4 small Bitter Guard / Hagalakayi

1 small Onion

2-3 tsp grated Coconut

4-5 strands of Coriander leaves

1 tsp Mango powder / Amchoor powder

1 tsp Bengal gram flour/ Besan

1 tsp Sugar / Jaggary

1 tsp Chilly powder

Pinch of Turmeric powder

1/2 tsp Ginger Garlic paste.

Pinch of Asafotida powder

Salt to taste

1/4 tsp Mustard seeds

6-7 tsp Oil

Recipe:

Put grated coconut in a mixer and grind it for about 1 min and keep it aside.

Peel the bitter guard little bit and make a slit as shown in the picture below. Remove the inner part of the bitter guard.

Remove the seeds from the inner part of bitter guard and chop it into small pieces as shown in the picture below.

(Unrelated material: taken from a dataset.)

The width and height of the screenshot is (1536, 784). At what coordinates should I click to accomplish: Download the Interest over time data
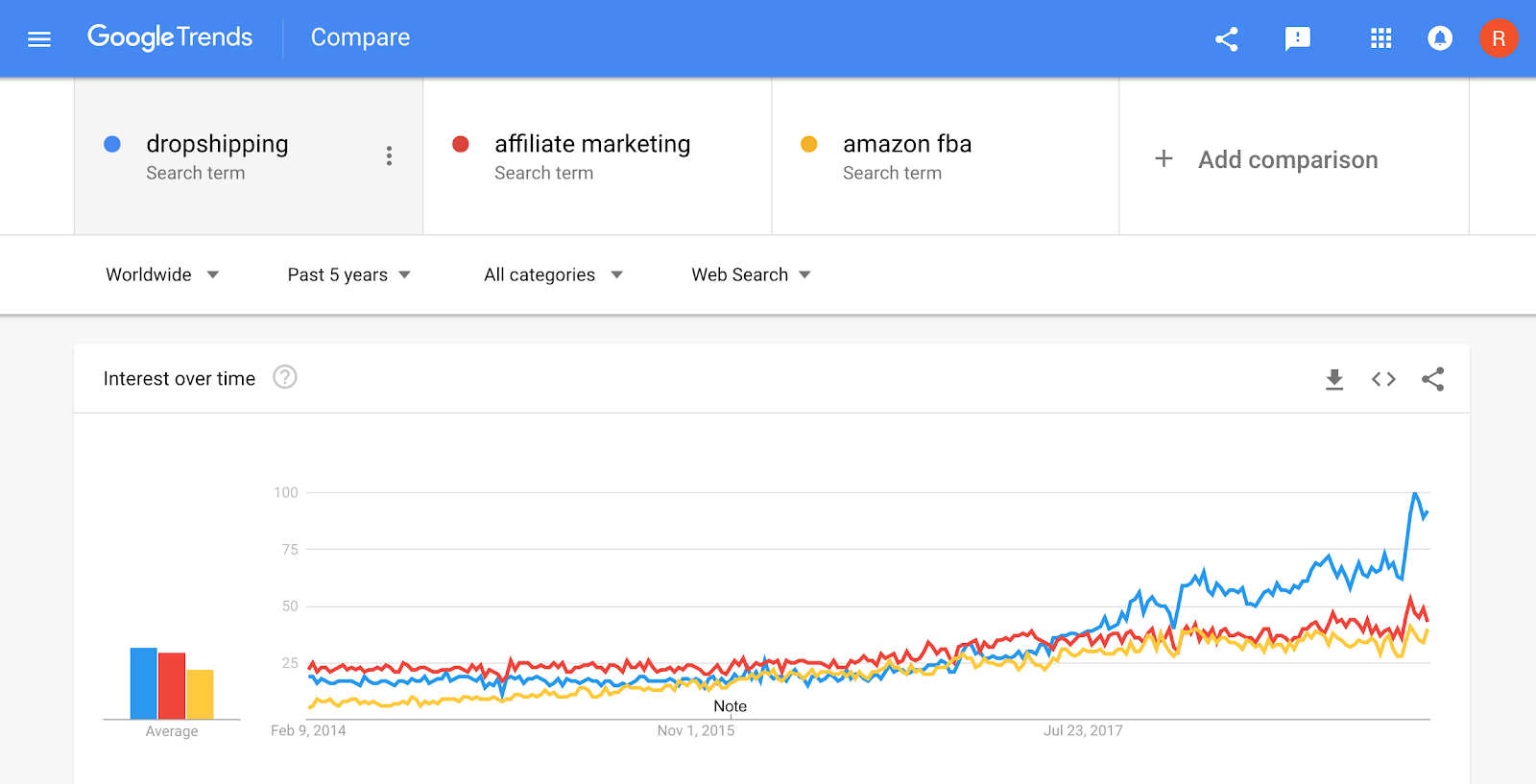1334,379
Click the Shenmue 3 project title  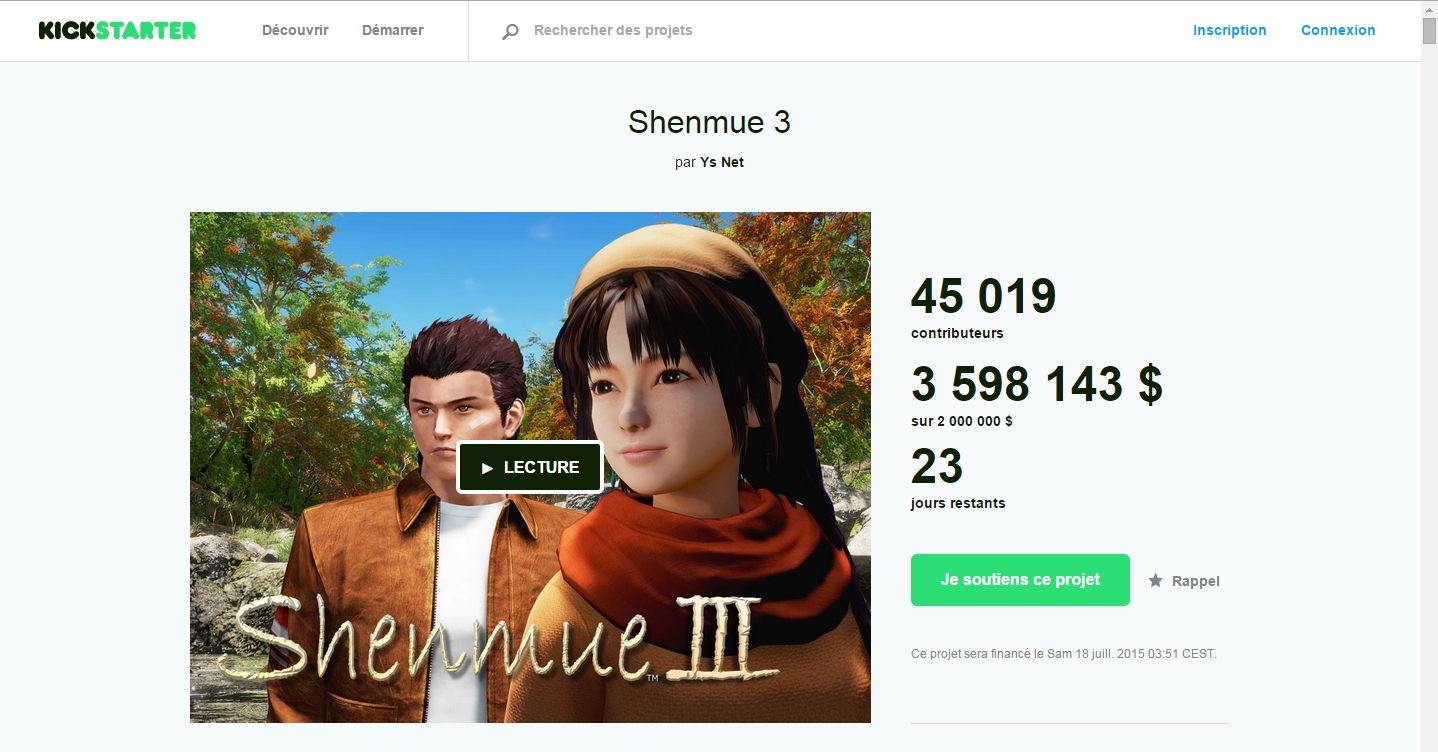pos(709,122)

Chop onion and coriander leaves into small pieces as shown in the picture below.

Put mustard seeds, 3-4 tsp oil in a pan. Once it starts spluttering, add asafotida powder, chopped onion. Add little amount of salt and fry them in medium flame for about 4-5 mins until onion turns golden in color. Add pinch of turmeric powder, 1 tsp bengal gram flour and fry them for about 1 min in medium flame. Add ginger garlic paste and fry them fro about 2 mins in medium flame. Add red chilly powder, inside part of bitter guard and fry them for about 2-3 mins in medium flame. Add grated coconut and fry them for about 1-2 mins. Add mango powder, sugar, salt and chopped coriander leaves and fry them for about 2-3 mins in medium flame. Keep this masala aside for about 10-15 mins.

Take little amount of prepared masala and stuff the bitter guard with masala and tie them as shown in the picture below.

Take a non stick pan/tava and put 3-4 tsp oil and heat it little bit. Place the bitter guard as shown on the picture below.

Cover it with a lid and cook them in low flame for about 3-4 mins. Sprinkle little amount of sugar and salt and shallow fry the bitter guards in low flame by covering a lid and turning the bitter guards around to be cooked evenly.